### Job 1
From the text on credibility cues in online answer communities, list the factors that it says have moved into the online world and now serve as credibility cues.
### Job 2
From the text on credibility cues in online answer communities, reproduce everything from "Over the years, communities" down to "from the community.".

### Extracted text
-- START --

Over the years, communities of interest on the web have developed extremely useful knowledge exchange resources on a variety of subjects. Such platforms are widely used by learners and professionals in solving technical and theoretical problems in their field. Answer providers, motivated by community spirit and the willingness to help, often devote hours of their time to monitoring expertise areas and answering questions from the community.
A range of social and cognitive factors contribute to user's assessment of community-contributed answers. Factors such as social agreement, expertise and authority have transferred to the online world and are used, sometimes without question, as credibility cues. Seen from the viewpoint of evaluation of online platforms as ideal knowledge exchange environments, there are potential problems with this use of broad-brush cues: social voting mechanisms may unfairly weight particular types of answer, or involve self-reinforcing mechanisms; online reputation may mean something very different to real-world reputation and the sheer speed on online interaction may bypass cognitive faculties designed for the critical assessment of evidence.
Because online credibility cues are so important yet relatively poorly understood, research is needed to assess their impact on belief formation and to better understand their benefits and risks. Hugely multiuser, collaboratively edited information resources have been identified as a particular priority (Rieh and Danielson, 2007). This study was therefore designed to investigate the power of social interface heuristics in credibility assessments amongst students. Before presenting the experimental approach, I will present the theoretical connection between online knowledge exchange practice and social epistemology, for what it tells us about how learners may accommodate new evidence and how we can design and evaluate epistemic (knowledge-oriented) systems. There will follow some discussion of the platforms under study and their emergent dynamics. Prior work on online credibility and with the experimental manipulation and evaluation of interfaces will then be discussed.

-- END --

### Data shown

-- START --

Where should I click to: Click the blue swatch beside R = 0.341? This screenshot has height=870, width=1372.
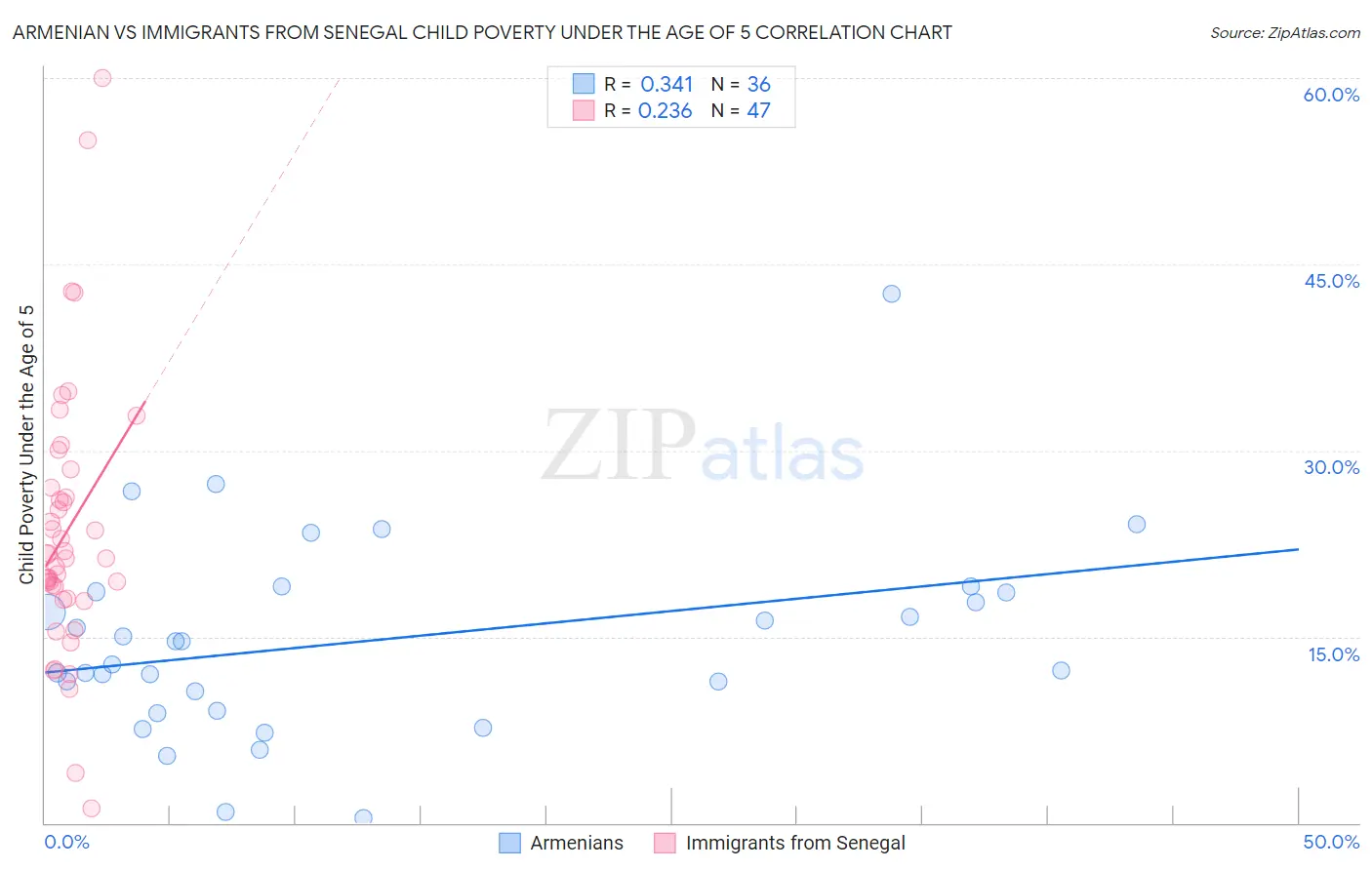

-- END --

### Task answer 1
Social agreement
Expertise
Authority

### Task answer 2
Over the years, communities of interest on the web have developed extremely useful knowledge exchange resources on a variety of subjects. Such platforms are widely used by learners and professionals in solving technical and theoretical problems in their field. Answer providers, motivated by community spirit and the willingness to help, often devote hours of their time to monitoring expertise areas and answering questions from the community.